**PROBLEM REQUIREMENTS**
Your answer should be the records, restated word for word.

**MATERIALS PROVIDED**

□ □ □ □

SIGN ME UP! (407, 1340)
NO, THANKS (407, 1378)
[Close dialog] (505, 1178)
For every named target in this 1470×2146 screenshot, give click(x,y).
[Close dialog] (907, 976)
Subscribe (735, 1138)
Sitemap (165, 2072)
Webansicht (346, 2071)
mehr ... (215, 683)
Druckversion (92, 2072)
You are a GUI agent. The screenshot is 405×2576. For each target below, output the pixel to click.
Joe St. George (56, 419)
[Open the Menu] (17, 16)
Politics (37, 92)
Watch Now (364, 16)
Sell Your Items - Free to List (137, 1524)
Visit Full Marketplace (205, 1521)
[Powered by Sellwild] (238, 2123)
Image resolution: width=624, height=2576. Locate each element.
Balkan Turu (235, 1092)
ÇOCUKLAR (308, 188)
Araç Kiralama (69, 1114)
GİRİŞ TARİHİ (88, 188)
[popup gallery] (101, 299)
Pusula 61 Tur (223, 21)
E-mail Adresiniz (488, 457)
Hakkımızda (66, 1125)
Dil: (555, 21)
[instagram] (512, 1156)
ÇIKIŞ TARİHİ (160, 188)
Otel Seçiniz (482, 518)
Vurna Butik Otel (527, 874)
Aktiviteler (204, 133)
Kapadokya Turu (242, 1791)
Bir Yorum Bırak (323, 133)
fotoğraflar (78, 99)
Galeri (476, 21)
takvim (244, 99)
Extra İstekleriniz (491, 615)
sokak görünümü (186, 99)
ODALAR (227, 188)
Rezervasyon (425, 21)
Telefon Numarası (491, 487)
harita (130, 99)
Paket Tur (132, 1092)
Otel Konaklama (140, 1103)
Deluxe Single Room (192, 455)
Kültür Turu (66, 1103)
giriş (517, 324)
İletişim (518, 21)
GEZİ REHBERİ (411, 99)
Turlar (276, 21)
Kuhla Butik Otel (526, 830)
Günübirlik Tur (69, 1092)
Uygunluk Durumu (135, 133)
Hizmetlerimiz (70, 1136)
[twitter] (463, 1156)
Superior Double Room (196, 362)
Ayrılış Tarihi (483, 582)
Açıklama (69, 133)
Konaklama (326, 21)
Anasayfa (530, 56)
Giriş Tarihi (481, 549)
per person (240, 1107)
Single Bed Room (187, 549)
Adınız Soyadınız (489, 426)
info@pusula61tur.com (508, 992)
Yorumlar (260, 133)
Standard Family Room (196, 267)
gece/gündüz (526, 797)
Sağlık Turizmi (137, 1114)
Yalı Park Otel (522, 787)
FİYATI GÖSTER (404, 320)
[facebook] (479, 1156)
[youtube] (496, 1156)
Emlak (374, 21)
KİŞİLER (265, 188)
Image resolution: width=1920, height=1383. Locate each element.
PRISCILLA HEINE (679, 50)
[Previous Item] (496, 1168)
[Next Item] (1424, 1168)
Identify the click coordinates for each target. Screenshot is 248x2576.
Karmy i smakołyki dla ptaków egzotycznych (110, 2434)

□ □ □ □

**RESULT OF THIS EXERCISE**
SIGN ME UP! (407, 1340)
NO, THANKS (407, 1378)
[Close dialog] (505, 1178)
For every named target in this 1470×2146 screenshot, give click(x,y).
[Close dialog] (907, 976)
Subscribe (735, 1138)
Sitemap (165, 2072)
Webansicht (346, 2071)
mehr ... (215, 683)
Druckversion (92, 2072)
You are a GUI agent. The screenshot is 405×2576. For each target below, output the pixel to click.
Joe St. George (56, 419)
[Open the Menu] (17, 16)
Politics (37, 92)
Watch Now (364, 16)
Sell Your Items - Free to List (137, 1524)
Visit Full Marketplace (205, 1521)
[Powered by Sellwild] (238, 2123)
Image resolution: width=624, height=2576. Locate each element.
Balkan Turu (235, 1092)
ÇOCUKLAR (308, 188)
Araç Kiralama (69, 1114)
GİRİŞ TARİHİ (88, 188)
[popup gallery] (101, 299)
Pusula 61 Tur (223, 21)
E-mail Adresiniz (488, 457)
Hakkımızda (66, 1125)
Dil: (555, 21)
[instagram] (512, 1156)
ÇIKIŞ TARİHİ (160, 188)
Otel Seçiniz (482, 518)
Vurna Butik Otel (527, 874)
Aktiviteler (204, 133)
Kapadokya Turu (242, 1791)
Bir Yorum Bırak (323, 133)
fotoğraflar (78, 99)
Galeri (476, 21)
takvim (244, 99)
Extra İstekleriniz (491, 615)
sokak görünümü (186, 99)
ODALAR (227, 188)
Rezervasyon (425, 21)
Telefon Numarası (491, 487)
harita (130, 99)
Paket Tur (132, 1092)
Otel Konaklama (140, 1103)
Deluxe Single Room (192, 455)
Kültür Turu (66, 1103)
giriş (517, 324)
İletişim (518, 21)
GEZİ REHBERİ (411, 99)
Turlar (276, 21)
Kuhla Butik Otel (526, 830)
Günübirlik Tur (69, 1092)
Uygunluk Durumu (135, 133)
Hizmetlerimiz (70, 1136)
[twitter] (463, 1156)
Superior Double Room (196, 362)
Ayrılış Tarihi (483, 582)
Açıklama (69, 133)
Konaklama (326, 21)
Anasayfa (530, 56)
Giriş Tarihi (481, 549)
per person (240, 1107)
Single Bed Room (187, 549)
Adınız Soyadınız (489, 426)
info@pusula61tur.com (508, 992)
Yorumlar (260, 133)
Standard Family Room (196, 267)
gece/gündüz (526, 797)
Sağlık Turizmi (137, 1114)
Yalı Park Otel (522, 787)
FİYATI GÖSTER (404, 320)
[facebook] (479, 1156)
[youtube] (496, 1156)
Emlak (374, 21)
KİŞİLER (265, 188)
Image resolution: width=1920, height=1383. Locate each element.
PRISCILLA HEINE (679, 50)
[Previous Item] (496, 1168)
[Next Item] (1424, 1168)
Identify the click coordinates for each target. Screenshot is 248x2576.
Karmy i smakołyki dla ptaków egzotycznych (110, 2434)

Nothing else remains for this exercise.